- Born: 15 February 1932 Montreal, Quebec, Canada
- Died: 15 June 2004 (aged 72) Kingston, Ontario, Canada
- Education: McGill University
- Occupations: doctor, ethics expert
- Known for: founder of Canada's National Council on Ethics in Human Research

= Douglas Kinsella =

Canadian immunologist (1932–2004)

Thomas Douglas Kinsella, CM (15 February 1932 - 15 June 2004) was a Canadian medical doctor and expert on medical ethics and founder of Canada's National Council on Ethics in Human Research.

==Career==
Kinsella is particularly noted for his research on ethical, legal and medical issues surrounding assisted suicide, euthanasia and genetics research. He is well known for championing research ethics, particularly as these apply to human experimentation, and was a founding member of the Tri-Council Working Group on Ethics.

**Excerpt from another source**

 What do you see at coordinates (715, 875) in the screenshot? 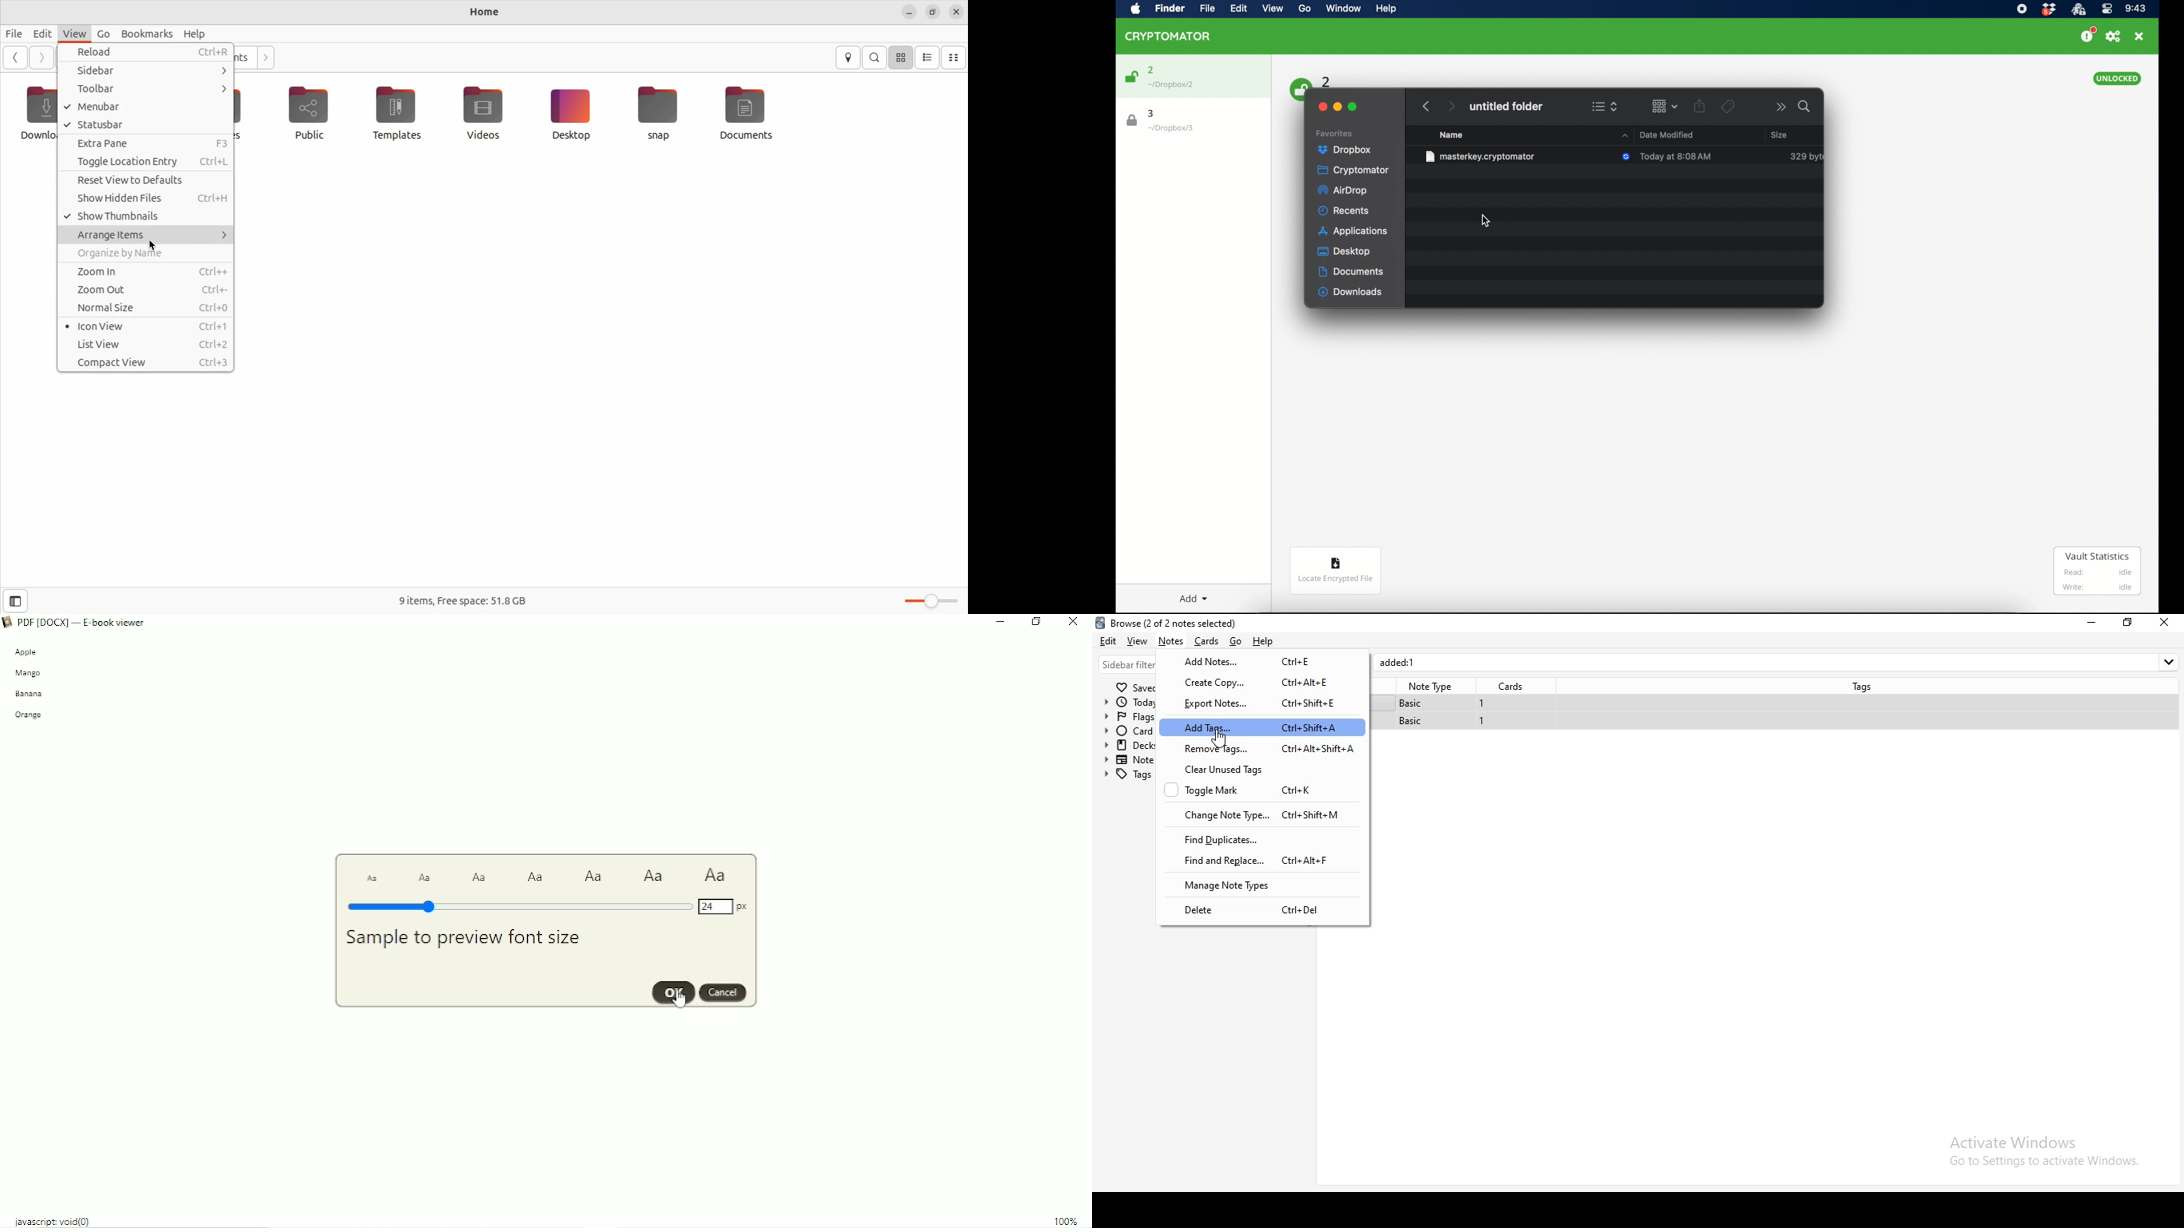
I see `Text size` at bounding box center [715, 875].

Kinsella studied medicine at McGill University in Montreal in the 1950s and became professor at Queen's University in 1968. After two years at McGill, he moved to the University of Calgary, where he spent the rest of his career. In 1984, the University of Calgary appointed Kinsella as associate dean for medical bioethics. He practiced as a rheumatologist.
In 1995, he was awarded the Order of Canada for his contributions to the field of bioethics.
He was president of the Canadian Bioethics Society and a prominent witness during hearings on euthanasia held by the Canadian senate in 1995.

===Legacy===
The Canadian Institutes of Health Research supply an annual research grant in Kinsella's name to "the highest ranking CIHR Doctoral Research Award or Canada Graduate Scholarships Doctoral Award applicant whose research focuses on ethical issues related to health and/or health research." The CIHR Douglas Kinsella Doctoral Award for Research in Bioethics was first awarded in 2005.

== Personal life ==
Kinsella married his wife Lorna in Montreal in 1955. They had three sons: Warren, Kevin, and Lorne.